Instructions for the task: Starting at the top of the listing and stopping after the line that contains "Looking at the image, I should click on (781, 44).", change every "screenshot" to "screen capture" and leave all other text as it is.

The records:
----------

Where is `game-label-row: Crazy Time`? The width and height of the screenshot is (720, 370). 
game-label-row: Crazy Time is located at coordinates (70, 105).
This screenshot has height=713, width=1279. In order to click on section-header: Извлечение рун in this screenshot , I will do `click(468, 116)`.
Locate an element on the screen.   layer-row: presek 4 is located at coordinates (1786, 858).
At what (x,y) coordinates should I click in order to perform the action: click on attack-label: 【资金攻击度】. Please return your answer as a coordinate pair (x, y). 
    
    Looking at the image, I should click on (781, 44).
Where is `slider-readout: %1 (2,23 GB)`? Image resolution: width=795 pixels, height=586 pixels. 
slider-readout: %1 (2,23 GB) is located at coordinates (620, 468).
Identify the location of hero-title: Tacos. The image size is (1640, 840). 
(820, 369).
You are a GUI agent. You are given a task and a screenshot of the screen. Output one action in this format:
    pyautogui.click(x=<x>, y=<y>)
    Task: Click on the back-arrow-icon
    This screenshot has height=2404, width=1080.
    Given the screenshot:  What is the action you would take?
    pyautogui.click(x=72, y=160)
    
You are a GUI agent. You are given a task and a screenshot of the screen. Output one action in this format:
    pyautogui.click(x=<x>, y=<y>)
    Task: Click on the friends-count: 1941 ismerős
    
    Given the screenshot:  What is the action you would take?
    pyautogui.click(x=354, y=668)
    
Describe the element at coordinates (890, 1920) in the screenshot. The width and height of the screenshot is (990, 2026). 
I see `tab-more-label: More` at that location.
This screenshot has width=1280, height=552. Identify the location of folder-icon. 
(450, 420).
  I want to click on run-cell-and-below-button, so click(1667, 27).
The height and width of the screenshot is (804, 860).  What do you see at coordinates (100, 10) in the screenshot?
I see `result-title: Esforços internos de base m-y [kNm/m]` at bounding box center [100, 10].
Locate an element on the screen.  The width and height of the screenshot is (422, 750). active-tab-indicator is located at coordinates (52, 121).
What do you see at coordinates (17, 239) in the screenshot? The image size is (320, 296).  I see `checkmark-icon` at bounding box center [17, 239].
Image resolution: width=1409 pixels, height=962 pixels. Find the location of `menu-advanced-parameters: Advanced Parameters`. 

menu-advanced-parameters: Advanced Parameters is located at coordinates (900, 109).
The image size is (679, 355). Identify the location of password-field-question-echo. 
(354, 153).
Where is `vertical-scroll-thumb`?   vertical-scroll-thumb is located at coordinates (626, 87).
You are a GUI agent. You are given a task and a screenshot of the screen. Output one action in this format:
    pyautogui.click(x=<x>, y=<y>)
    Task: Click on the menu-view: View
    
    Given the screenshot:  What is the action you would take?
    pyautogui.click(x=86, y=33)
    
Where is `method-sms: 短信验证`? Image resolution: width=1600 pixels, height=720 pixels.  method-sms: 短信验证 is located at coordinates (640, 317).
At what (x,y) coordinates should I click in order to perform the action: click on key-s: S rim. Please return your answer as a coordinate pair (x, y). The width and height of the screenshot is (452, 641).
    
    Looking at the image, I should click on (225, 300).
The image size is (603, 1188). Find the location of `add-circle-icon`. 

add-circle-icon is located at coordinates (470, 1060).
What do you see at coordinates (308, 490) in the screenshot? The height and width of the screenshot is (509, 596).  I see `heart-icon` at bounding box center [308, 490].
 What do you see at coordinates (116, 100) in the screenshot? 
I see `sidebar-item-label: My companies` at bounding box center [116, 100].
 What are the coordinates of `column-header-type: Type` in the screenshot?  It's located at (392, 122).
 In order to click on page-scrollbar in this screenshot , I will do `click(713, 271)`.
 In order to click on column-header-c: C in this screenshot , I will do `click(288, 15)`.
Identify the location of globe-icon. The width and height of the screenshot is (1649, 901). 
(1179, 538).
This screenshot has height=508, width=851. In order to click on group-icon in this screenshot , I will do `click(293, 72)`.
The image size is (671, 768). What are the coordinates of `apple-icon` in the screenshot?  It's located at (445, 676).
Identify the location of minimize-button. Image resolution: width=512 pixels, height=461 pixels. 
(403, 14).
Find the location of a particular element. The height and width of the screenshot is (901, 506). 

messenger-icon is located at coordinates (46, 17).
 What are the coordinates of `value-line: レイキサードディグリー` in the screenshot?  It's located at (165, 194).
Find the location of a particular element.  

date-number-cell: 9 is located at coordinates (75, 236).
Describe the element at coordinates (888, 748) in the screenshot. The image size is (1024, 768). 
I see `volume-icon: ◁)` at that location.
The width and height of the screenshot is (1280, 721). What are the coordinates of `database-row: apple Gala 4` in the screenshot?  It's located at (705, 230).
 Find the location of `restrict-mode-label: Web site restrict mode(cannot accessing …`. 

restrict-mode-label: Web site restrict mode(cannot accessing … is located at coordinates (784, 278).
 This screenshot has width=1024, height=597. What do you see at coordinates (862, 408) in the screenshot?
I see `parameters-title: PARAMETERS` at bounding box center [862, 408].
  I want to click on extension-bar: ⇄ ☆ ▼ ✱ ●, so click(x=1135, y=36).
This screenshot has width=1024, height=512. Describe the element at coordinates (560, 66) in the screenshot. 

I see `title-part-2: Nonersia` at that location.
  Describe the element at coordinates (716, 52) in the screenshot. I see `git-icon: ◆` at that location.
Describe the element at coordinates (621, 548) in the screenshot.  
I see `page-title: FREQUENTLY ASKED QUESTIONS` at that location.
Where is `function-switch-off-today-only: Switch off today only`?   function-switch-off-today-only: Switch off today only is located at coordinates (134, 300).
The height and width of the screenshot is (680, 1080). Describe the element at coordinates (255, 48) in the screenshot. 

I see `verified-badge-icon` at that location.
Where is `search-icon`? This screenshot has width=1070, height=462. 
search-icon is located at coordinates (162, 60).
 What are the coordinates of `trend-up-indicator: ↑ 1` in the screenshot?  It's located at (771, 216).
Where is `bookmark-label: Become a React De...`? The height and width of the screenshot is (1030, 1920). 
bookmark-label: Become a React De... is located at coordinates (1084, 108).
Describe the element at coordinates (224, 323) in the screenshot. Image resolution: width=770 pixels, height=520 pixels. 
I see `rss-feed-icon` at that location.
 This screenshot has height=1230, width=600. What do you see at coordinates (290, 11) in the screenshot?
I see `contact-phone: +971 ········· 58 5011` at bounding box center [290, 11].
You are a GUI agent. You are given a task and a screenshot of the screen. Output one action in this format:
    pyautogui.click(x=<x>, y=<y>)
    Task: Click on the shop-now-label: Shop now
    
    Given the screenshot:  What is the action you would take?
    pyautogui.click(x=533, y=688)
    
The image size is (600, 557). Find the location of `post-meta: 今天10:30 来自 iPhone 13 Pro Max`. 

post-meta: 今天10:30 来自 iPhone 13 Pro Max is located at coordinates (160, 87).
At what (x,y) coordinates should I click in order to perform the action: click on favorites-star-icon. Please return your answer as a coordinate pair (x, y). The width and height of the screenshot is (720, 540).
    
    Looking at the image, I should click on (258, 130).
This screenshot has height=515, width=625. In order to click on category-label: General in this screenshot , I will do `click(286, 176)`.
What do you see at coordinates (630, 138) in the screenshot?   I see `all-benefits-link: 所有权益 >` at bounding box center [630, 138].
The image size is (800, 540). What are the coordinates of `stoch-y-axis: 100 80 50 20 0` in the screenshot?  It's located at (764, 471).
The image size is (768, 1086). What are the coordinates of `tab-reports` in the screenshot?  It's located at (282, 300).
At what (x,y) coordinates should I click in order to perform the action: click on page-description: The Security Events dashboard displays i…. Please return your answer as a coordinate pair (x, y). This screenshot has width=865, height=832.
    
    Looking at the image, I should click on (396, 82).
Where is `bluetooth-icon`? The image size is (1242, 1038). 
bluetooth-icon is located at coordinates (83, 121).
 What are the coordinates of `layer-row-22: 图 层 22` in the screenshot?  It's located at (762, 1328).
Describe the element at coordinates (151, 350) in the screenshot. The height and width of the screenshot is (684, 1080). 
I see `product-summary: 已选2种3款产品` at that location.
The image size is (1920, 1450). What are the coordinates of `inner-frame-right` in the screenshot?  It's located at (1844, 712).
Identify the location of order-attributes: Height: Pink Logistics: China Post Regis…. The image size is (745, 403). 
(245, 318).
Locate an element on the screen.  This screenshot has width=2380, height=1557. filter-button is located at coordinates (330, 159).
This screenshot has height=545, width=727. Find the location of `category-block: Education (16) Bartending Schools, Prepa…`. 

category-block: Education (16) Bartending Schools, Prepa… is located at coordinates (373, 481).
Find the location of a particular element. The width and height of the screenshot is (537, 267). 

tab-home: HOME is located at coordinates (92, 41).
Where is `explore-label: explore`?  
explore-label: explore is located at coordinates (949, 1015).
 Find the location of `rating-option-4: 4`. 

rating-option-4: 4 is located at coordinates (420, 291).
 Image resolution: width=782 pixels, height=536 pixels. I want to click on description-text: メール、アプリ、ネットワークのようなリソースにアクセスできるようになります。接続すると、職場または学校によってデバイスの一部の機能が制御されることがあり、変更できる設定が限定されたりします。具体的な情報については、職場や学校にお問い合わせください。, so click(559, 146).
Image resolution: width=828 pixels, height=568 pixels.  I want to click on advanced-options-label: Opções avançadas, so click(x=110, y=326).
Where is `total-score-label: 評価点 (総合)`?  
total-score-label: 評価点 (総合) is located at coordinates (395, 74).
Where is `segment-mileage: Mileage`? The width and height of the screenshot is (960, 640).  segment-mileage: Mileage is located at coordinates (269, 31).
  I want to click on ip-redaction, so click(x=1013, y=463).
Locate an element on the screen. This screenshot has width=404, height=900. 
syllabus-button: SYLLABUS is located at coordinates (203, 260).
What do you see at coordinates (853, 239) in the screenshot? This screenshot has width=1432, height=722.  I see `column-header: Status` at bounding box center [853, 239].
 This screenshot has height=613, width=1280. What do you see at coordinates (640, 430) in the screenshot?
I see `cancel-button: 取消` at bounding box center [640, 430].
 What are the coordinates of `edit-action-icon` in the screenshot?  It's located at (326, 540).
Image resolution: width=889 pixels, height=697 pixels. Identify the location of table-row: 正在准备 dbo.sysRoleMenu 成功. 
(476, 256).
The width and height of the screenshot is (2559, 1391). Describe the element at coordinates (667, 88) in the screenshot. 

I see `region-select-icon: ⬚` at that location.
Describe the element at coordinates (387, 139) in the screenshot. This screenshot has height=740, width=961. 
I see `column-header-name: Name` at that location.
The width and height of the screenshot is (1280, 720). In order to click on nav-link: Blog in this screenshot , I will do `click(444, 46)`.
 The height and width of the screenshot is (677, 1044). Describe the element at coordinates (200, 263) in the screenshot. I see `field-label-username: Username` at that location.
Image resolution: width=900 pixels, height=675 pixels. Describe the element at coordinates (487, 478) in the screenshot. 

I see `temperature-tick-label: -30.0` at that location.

----------

Written answer:
Where is `game-label-row: Crazy Time`? The width and height of the screen capture is (720, 370). 
game-label-row: Crazy Time is located at coordinates (70, 105).
This screen capture has height=713, width=1279. In order to click on section-header: Извлечение рун in this screen capture , I will do `click(468, 116)`.
Locate an element on the screen.   layer-row: presek 4 is located at coordinates (1786, 858).
At what (x,y) coordinates should I click in order to perform the action: click on attack-label: 【资金攻击度】. Please return your answer as a coordinate pair (x, y). 
    
    Looking at the image, I should click on (781, 44).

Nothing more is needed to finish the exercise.